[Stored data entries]
*-*-*

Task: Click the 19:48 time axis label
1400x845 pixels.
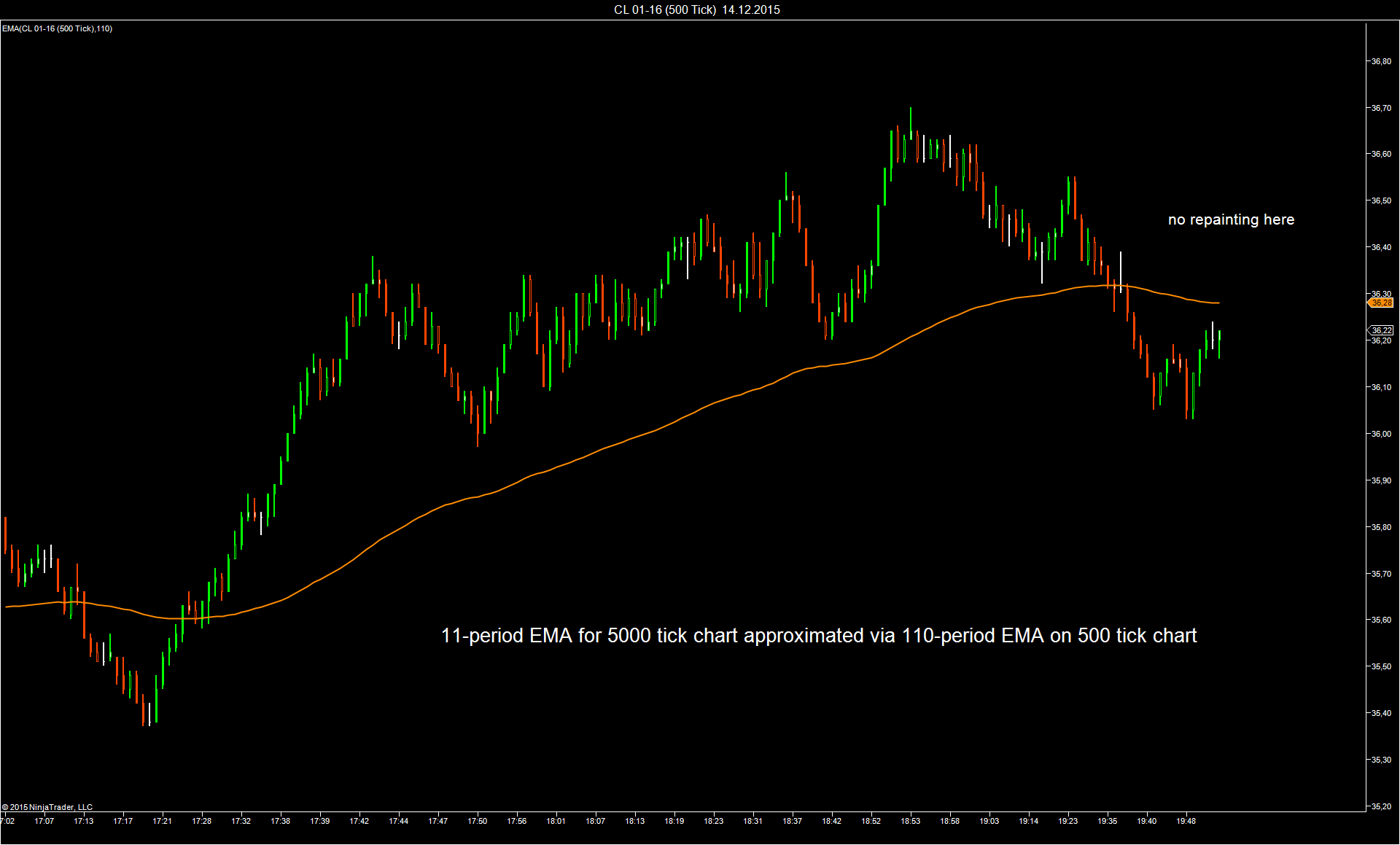Action: (1186, 821)
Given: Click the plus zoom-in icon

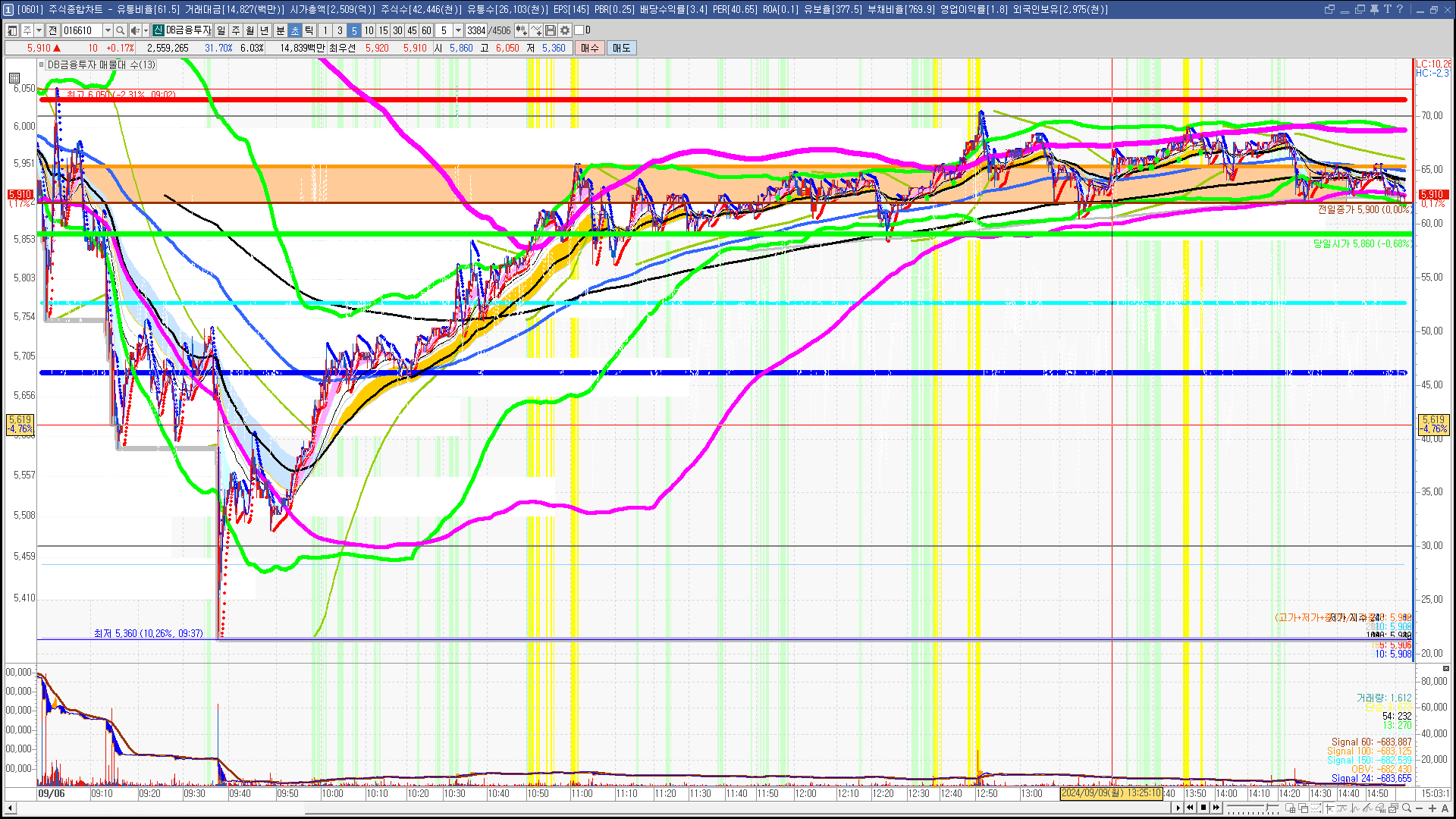Looking at the screenshot, I should (x=1432, y=808).
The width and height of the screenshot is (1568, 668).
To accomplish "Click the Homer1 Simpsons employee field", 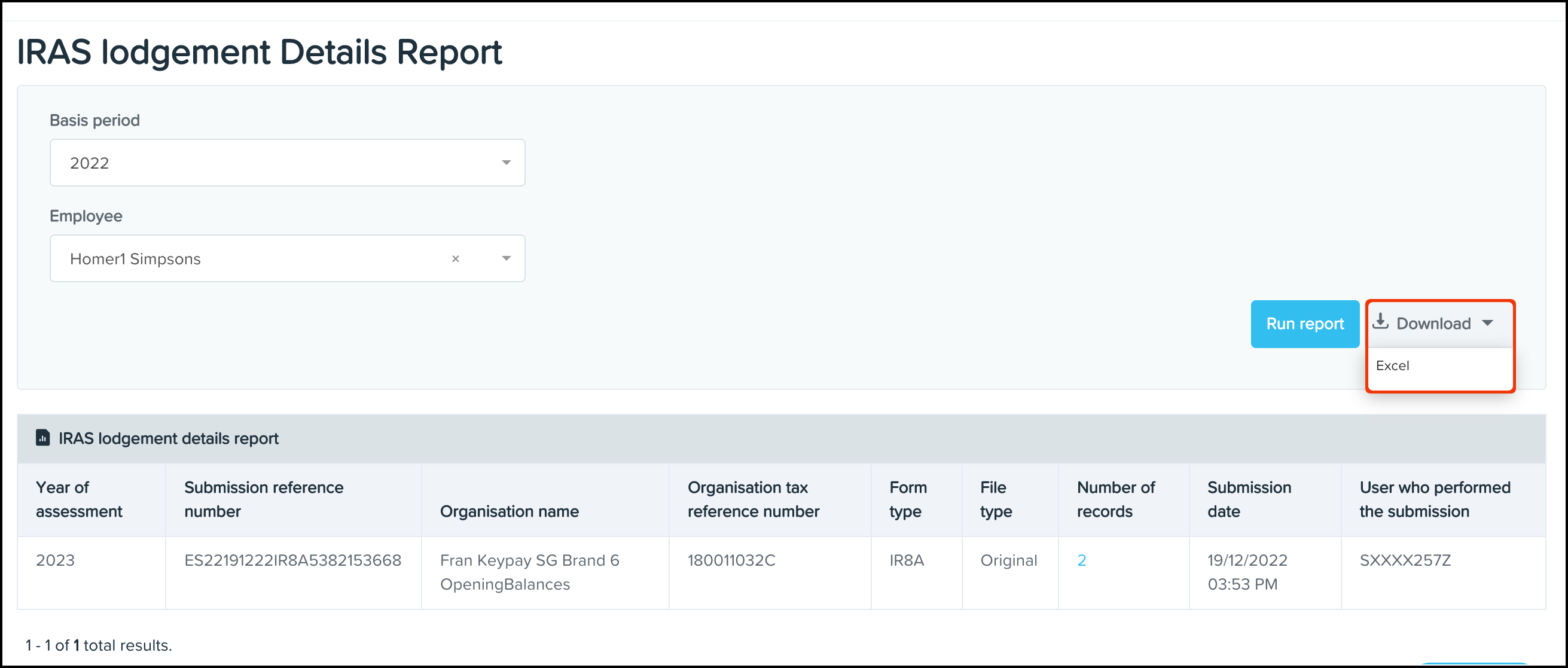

*-*-*

* **ACTIVITY**
Write each entry again exactly, minus any images.

* **WRITTEN SOLUTION**
Task: Click the 19:48 time axis label
1400x845 pixels.
Action: (1186, 821)
Given: Click the plus zoom-in icon

Looking at the screenshot, I should (x=1432, y=808).
The width and height of the screenshot is (1568, 668).
To accomplish "Click the Homer1 Simpsons employee field", 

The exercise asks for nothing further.